What you will do: Once the line containing "Публичный договор-оферта о" is found, copy it and each subsequent line exactly. Stop at the end of the records below.

Supplied data:

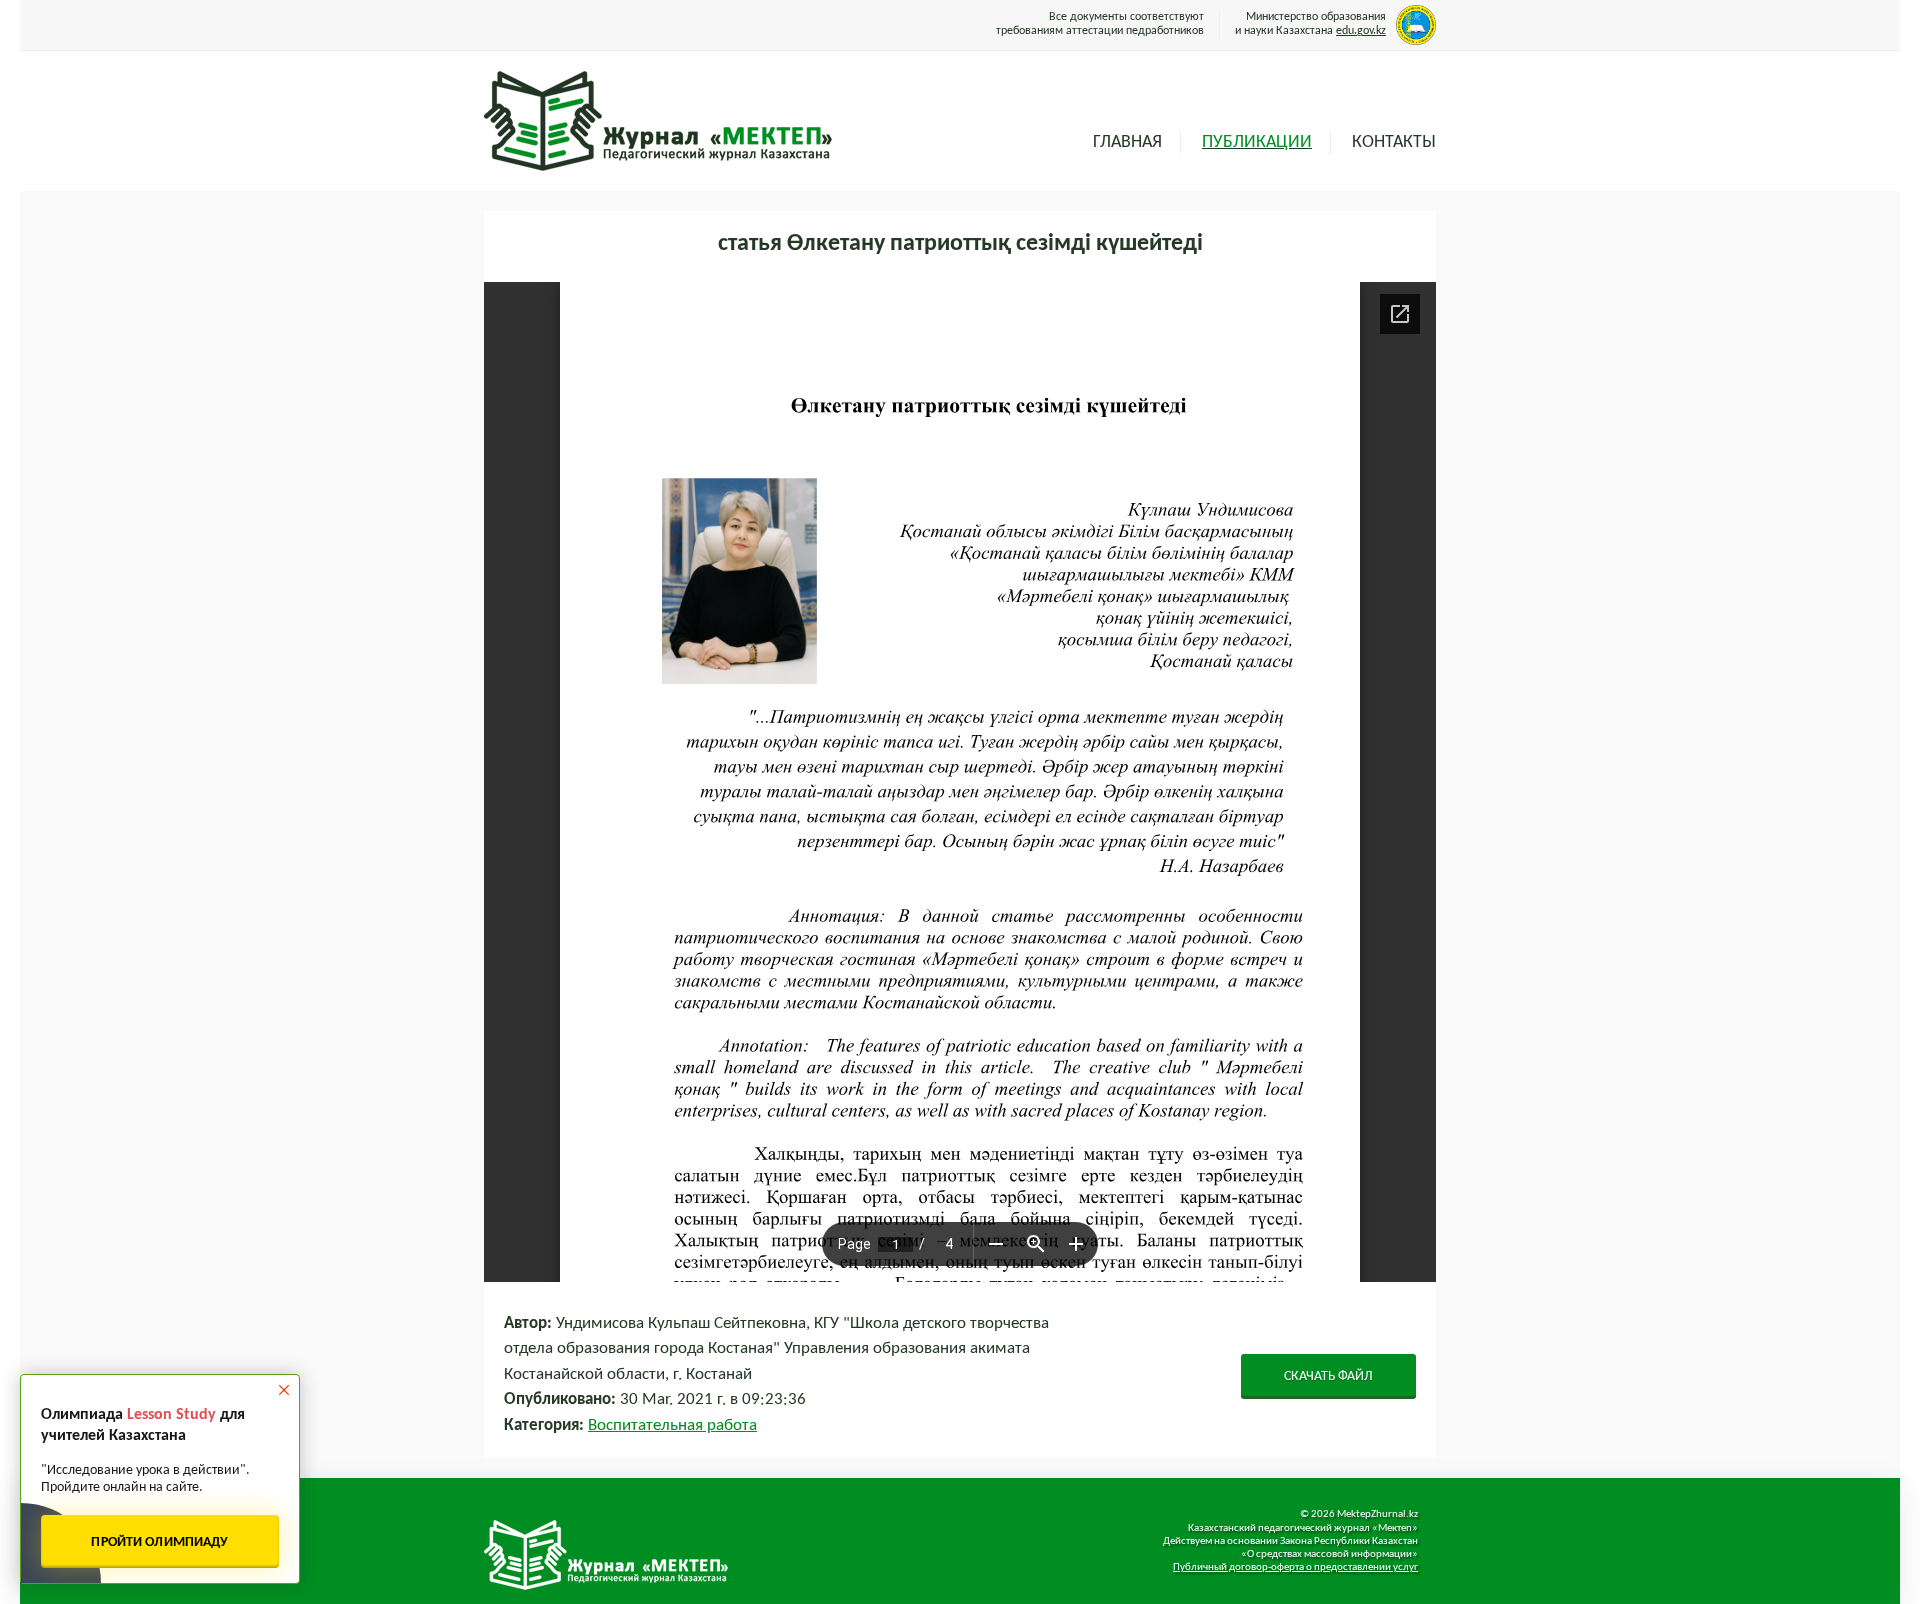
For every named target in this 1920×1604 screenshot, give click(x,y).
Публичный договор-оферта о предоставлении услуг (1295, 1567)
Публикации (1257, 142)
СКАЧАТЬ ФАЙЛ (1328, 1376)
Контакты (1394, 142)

Result of this task:
Публичный договор-оферта о предоставлении услуг (1295, 1567)
Публикации (1257, 142)
СКАЧАТЬ ФАЙЛ (1328, 1376)
Контакты (1394, 142)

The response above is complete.